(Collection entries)
begin

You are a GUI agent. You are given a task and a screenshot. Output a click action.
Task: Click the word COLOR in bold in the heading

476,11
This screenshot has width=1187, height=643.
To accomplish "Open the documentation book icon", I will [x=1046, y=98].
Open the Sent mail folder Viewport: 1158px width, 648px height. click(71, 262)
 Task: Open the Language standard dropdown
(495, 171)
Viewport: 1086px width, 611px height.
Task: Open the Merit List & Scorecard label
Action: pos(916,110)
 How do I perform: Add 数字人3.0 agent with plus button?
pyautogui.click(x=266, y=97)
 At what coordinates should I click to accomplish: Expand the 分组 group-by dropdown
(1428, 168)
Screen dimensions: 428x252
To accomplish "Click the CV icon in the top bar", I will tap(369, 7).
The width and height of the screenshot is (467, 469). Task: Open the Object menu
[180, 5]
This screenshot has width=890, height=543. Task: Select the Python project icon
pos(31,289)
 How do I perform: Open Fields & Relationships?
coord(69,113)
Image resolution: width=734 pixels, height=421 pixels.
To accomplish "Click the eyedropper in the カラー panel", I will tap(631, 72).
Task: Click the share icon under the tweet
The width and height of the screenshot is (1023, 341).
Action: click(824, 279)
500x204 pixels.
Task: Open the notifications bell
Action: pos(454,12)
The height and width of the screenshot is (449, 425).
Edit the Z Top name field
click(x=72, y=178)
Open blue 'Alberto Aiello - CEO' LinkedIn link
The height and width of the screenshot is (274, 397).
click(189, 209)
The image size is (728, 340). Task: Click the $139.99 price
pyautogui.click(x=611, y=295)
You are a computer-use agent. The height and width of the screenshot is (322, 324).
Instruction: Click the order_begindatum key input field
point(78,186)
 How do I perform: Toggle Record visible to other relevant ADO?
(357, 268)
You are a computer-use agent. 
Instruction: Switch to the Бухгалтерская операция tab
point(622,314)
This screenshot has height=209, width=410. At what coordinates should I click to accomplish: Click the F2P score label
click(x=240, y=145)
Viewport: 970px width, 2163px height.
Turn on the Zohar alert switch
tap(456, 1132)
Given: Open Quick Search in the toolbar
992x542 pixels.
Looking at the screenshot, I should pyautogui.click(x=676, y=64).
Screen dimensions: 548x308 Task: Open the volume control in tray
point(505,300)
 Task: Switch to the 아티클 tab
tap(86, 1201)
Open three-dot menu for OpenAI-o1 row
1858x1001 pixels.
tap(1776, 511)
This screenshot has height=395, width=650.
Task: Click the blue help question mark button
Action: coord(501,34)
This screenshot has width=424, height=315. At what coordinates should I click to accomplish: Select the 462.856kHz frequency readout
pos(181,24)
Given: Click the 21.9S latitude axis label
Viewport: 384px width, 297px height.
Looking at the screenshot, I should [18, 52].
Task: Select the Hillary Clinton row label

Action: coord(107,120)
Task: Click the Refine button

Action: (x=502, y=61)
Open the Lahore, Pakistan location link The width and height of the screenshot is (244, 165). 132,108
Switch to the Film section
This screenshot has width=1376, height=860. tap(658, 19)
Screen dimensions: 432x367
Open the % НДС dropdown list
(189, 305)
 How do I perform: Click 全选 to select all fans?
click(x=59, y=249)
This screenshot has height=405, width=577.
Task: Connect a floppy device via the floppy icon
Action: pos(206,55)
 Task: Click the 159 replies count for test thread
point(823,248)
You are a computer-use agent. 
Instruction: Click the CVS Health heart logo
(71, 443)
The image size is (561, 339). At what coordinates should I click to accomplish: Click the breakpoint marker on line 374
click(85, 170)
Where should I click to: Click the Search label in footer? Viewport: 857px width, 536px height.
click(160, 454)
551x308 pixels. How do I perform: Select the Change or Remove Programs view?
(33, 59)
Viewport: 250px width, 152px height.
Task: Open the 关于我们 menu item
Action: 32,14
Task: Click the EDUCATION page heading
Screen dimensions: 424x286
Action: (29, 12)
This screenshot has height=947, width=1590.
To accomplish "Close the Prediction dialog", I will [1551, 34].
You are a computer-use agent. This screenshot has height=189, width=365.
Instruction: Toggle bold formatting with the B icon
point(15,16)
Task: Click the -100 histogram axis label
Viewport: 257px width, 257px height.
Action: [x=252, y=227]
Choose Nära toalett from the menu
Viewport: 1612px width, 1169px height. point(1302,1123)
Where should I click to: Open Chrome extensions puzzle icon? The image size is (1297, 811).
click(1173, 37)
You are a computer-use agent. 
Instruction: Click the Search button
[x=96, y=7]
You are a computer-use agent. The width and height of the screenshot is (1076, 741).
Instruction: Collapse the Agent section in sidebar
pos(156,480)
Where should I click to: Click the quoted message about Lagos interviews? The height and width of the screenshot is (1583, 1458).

end

→ EXERCISE BRIEF: Convert the items above into a Markdown table with two columns, Row and Line. Give each non-blank line its own row, numbered in order.

→ EXERCISE OUTPUT:
| Row | Line |
|---|---|
| 1 | You are a GUI agent. You are given a task and a screenshot. Output a click action. |
| 2 | Task: Click the word COLOR in bold in the heading |
| 3 | 476,11 |
| 4 | This screenshot has width=1187, height=643. |
| 5 | To accomplish "Open the documentation book icon", I will [x=1046, y=98]. |
| 6 | Open the Sent mail folder Viewport: 1158px width, 648px height. click(71, 262) |
| 7 |  Task: Open the Language standard dropdown |
| 8 | (495, 171) |
| 9 | Viewport: 1086px width, 611px height. |
| 10 | Task: Open the Merit List & Scorecard label |
| 11 | Action: pos(916,110) |
| 12 |  How do I perform: Add 数字人3.0 agent with plus button? |
| 13 | pyautogui.click(x=266, y=97) |
| 14 |  At what coordinates should I click to accomplish: Expand the 分组 group-by dropdown |
| 15 | (1428, 168) |
| 16 | Screen dimensions: 428x252 |
| 17 | To accomplish "Click the CV icon in the top bar", I will tap(369, 7). |
| 18 | The width and height of the screenshot is (467, 469). Task: Open the Object menu |
| 19 | [180, 5] |
| 20 | This screenshot has width=890, height=543. Task: Select the Python project icon |
| 21 | pos(31,289) |
| 22 |  How do I perform: Open Fields & Relationships? |
| 23 | coord(69,113) |
| 24 | Image resolution: width=734 pixels, height=421 pixels. |
| 25 | To accomplish "Click the eyedropper in the カラー panel", I will tap(631, 72). |
| 26 | Task: Click the share icon under the tweet |
| 27 | The width and height of the screenshot is (1023, 341). |
| 28 | Action: click(824, 279) |
| 29 | 500x204 pixels. |
| 30 | Task: Open the notifications bell |
| 31 | Action: pos(454,12) |
| 32 | The height and width of the screenshot is (449, 425). |
| 33 | Edit the Z Top name field |
| 34 | click(x=72, y=178) |
| 35 | Open blue 'Alberto Aiello - CEO' LinkedIn link |
| 36 | The height and width of the screenshot is (274, 397). |
| 37 | click(189, 209) |
| 38 | The image size is (728, 340). Task: Click the $139.99 price |
| 39 | pyautogui.click(x=611, y=295) |
| 40 | You are a computer-use agent. The height and width of the screenshot is (322, 324). |
| 41 | Instruction: Click the order_begindatum key input field |
| 42 | point(78,186) |
| 43 |  How do I perform: Toggle Record visible to other relevant ADO? |
| 44 | (357, 268) |
| 45 | You are a computer-use agent.  |
| 46 | Instruction: Switch to the Бухгалтерская операция tab |
| 47 | point(622,314) |
| 48 | This screenshot has height=209, width=410. At what coordinates should I click to accomplish: Click the F2P score label |
| 49 | click(x=240, y=145) |
| 50 | Viewport: 970px width, 2163px height. |
| 51 | Turn on the Zohar alert switch |
| 52 | tap(456, 1132) |
| 53 | Given: Open Quick Search in the toolbar |
| 54 | 992x542 pixels. |
| 55 | Looking at the screenshot, I should pyautogui.click(x=676, y=64). |
| 56 | Screen dimensions: 548x308 Task: Open the volume control in tray |
| 57 | point(505,300) |
| 58 |  Task: Switch to the 아티클 tab |
| 59 | tap(86, 1201) |
| 60 | Open three-dot menu for OpenAI-o1 row |
| 61 | 1858x1001 pixels. |
| 62 | tap(1776, 511) |
| 63 | This screenshot has height=395, width=650. |
| 64 | Task: Click the blue help question mark button |
| 65 | Action: coord(501,34) |
| 66 | This screenshot has width=424, height=315. At what coordinates should I click to accomplish: Select the 462.856kHz frequency readout |
| 67 | pos(181,24) |
| 68 | Given: Click the 21.9S latitude axis label |
| 69 | Viewport: 384px width, 297px height. |
| 70 | Looking at the screenshot, I should [18, 52]. |
| 71 | Task: Select the Hillary Clinton row label |
| 72 | Action: coord(107,120) |
| 73 | Task: Click the Refine button |
| 74 | Action: (x=502, y=61) |
| 75 | Open the Lahore, Pakistan location link The width and height of the screenshot is (244, 165). 132,108 |
| 76 | Switch to the Film section |
| 77 | This screenshot has width=1376, height=860. tap(658, 19) |
| 78 | Screen dimensions: 432x367 |
| 79 | Open the % НДС dropdown list |
| 80 | (189, 305) |
| 81 |  How do I perform: Click 全选 to select all fans? |
| 82 | click(x=59, y=249) |
| 83 | This screenshot has height=405, width=577. |
| 84 | Task: Connect a floppy device via the floppy icon |
| 85 | Action: pos(206,55) |
| 86 |  Task: Click the 159 replies count for test thread |
| 87 | point(823,248) |
| 88 | You are a computer-use agent.  |
| 89 | Instruction: Click the CVS Health heart logo |
| 90 | (71, 443) |
| 91 | The image size is (561, 339). At what coordinates should I click to accomplish: Click the breakpoint marker on line 374 |
| 92 | click(85, 170) |
| 93 | Where should I click to: Click the Search label in footer? Viewport: 857px width, 536px height. |
| 94 | click(160, 454) |
| 95 | 551x308 pixels. How do I perform: Select the Change or Remove Programs view? |
| 96 | (33, 59) |
| 97 | Viewport: 250px width, 152px height. |
| 98 | Task: Open the 关于我们 menu item |
| 99 | Action: 32,14 |
| 100 | Task: Click the EDUCATION page heading |
| 101 | Screen dimensions: 424x286 |
| 102 | Action: (29, 12) |
| 103 | This screenshot has height=947, width=1590. |
| 104 | To accomplish "Close the Prediction dialog", I will [1551, 34]. |
| 105 | You are a computer-use agent. This screenshot has height=189, width=365. |
| 106 | Instruction: Toggle bold formatting with the B icon |
| 107 | point(15,16) |
| 108 | Task: Click the -100 histogram axis label |
| 109 | Viewport: 257px width, 257px height. |
| 110 | Action: [x=252, y=227] |
| 111 | Choose Nära toalett from the menu |
| 112 | Viewport: 1612px width, 1169px height. point(1302,1123) |
| 113 | Where should I click to: Open Chrome extensions puzzle icon? The image size is (1297, 811). |
| 114 | click(1173, 37) |
| 115 | You are a computer-use agent.  |
| 116 | Instruction: Click the Search button |
| 117 | [x=96, y=7] |
| 118 | You are a computer-use agent. The width and height of the screenshot is (1076, 741). |
| 119 | Instruction: Collapse the Agent section in sidebar |
| 120 | pos(156,480) |
| 121 | Where should I click to: Click the quoted message about Lagos interviews? The height and width of the screenshot is (1583, 1458). |